When describing any large group it’s important to understand and explain nuances that may show how different people might react to different situations. Simply saying “Americans” these days does not necessarily mean one monolith of people. The same is true for “investors.” There are long-term investors, and conservative investors and savvy investors and so on. Drill down even deeper and one can see the different types of investors depending on where they live.
Rural and urban investors naturally see things differently on many issues and investing is one of them. According to the Employee Benefit Research Institute’s report “Understanding the Finances of Rural vs. Urban Americans,” 80% of Americans ages 25 or older lived in urban areas in 2000, while 13.8% lived in rural areas. The remainder lived in unidentifiable areas.

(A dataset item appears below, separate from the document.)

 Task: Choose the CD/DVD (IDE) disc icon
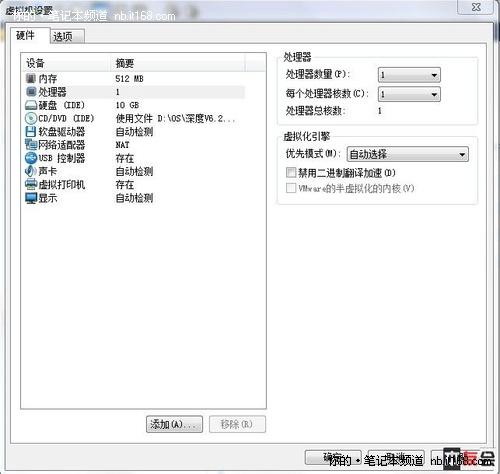31,118
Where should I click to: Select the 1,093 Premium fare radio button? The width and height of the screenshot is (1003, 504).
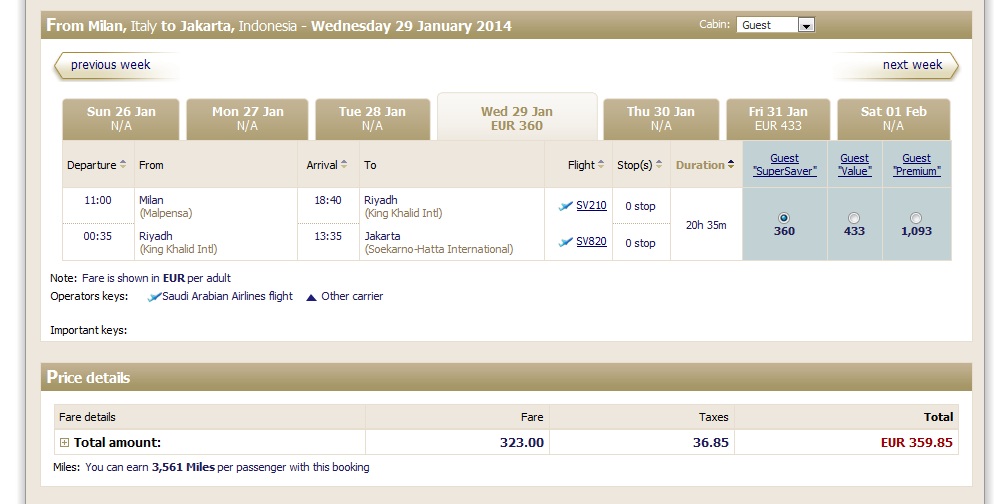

These numbers are derived using estimates based on the 2020 Survey of Income and Program Participation from the U.S. Census Bureau.
While the share of total assets attributed to homeownership was higher among urban individuals, those living in rural areas were more likely to own their home than those living in urban areas (59.5% vs. 51.4%). The report says this is likely due to the much higher values of homes in urban areas.
In addition, the share of assets represented by businesses was much larger for rural individuals, but the percentage of rural individuals owning a business was nearly identical to that of those living in urban areas (9.0% compared with 9.1% respectively).
Asset and debt values were higher for those living in urban areas, however rural Americans (33.1%) had their assets from businesses while 22.3% of urban Americans had assets from business. In dollar figures, that amounts to $116,179 vs. $78,800 for rural individuals.
The median total debt and median net worth were also higher for urban individuals ($10,000 compared with $6,100 for debt and $59,700 compared with $43,700 for net worth) Also, rural Americans are more likely to own their own home but less likely to own retirement accounts, mutual funds or stocks than urbanites.
Income can certainly have an effect on who owns a retirement account but, as the report lays out, so can employer size. Generally, smaller employers are less likely to offer a retirement savings plan. Rural workers were more likely to work at locations with 25 or fewer employees than urban workers, and urban workers were more likely to work at locations with 1,000 or more employees.
Overall, the report shows that rural Americans often have lower income and asset levels than urban Americans. Net worth, however, is higher for rural Americans even though they are missing out on key investment strategies towards a more secure retirement.